Listed entries »
═══

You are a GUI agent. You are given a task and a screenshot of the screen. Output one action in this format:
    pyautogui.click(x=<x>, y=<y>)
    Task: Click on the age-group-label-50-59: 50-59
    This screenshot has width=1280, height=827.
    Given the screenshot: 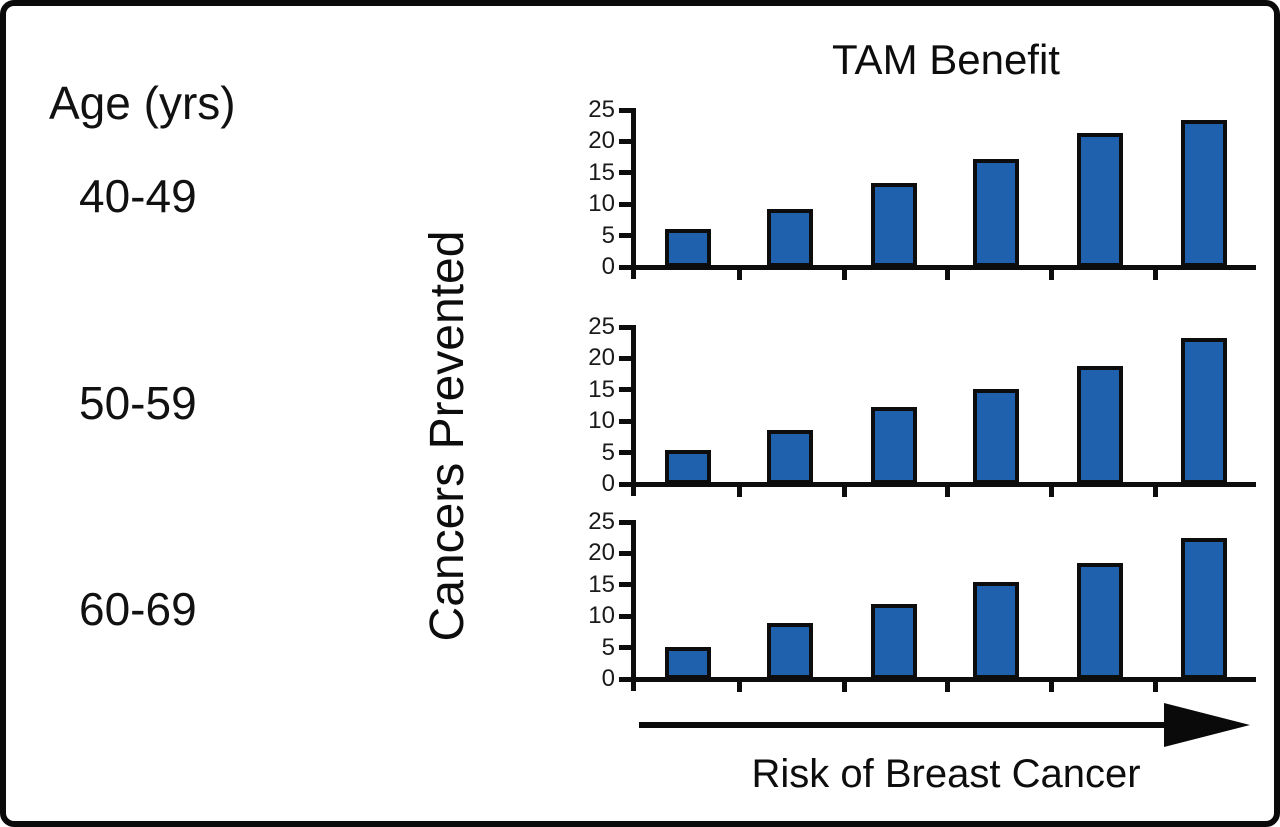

═══

Switch every "screenshot" in the records for "screen capture" and give the lines again with nothing else altered. Leave the pictures out.

You are a GUI agent. You are given a task and a screen capture of the screen. Output one action in this format:
    pyautogui.click(x=<x>, y=<y>)
    Task: Click on the age-group-label-50-59: 50-59
    This screen capture has width=1280, height=827.
    Given the screen capture: 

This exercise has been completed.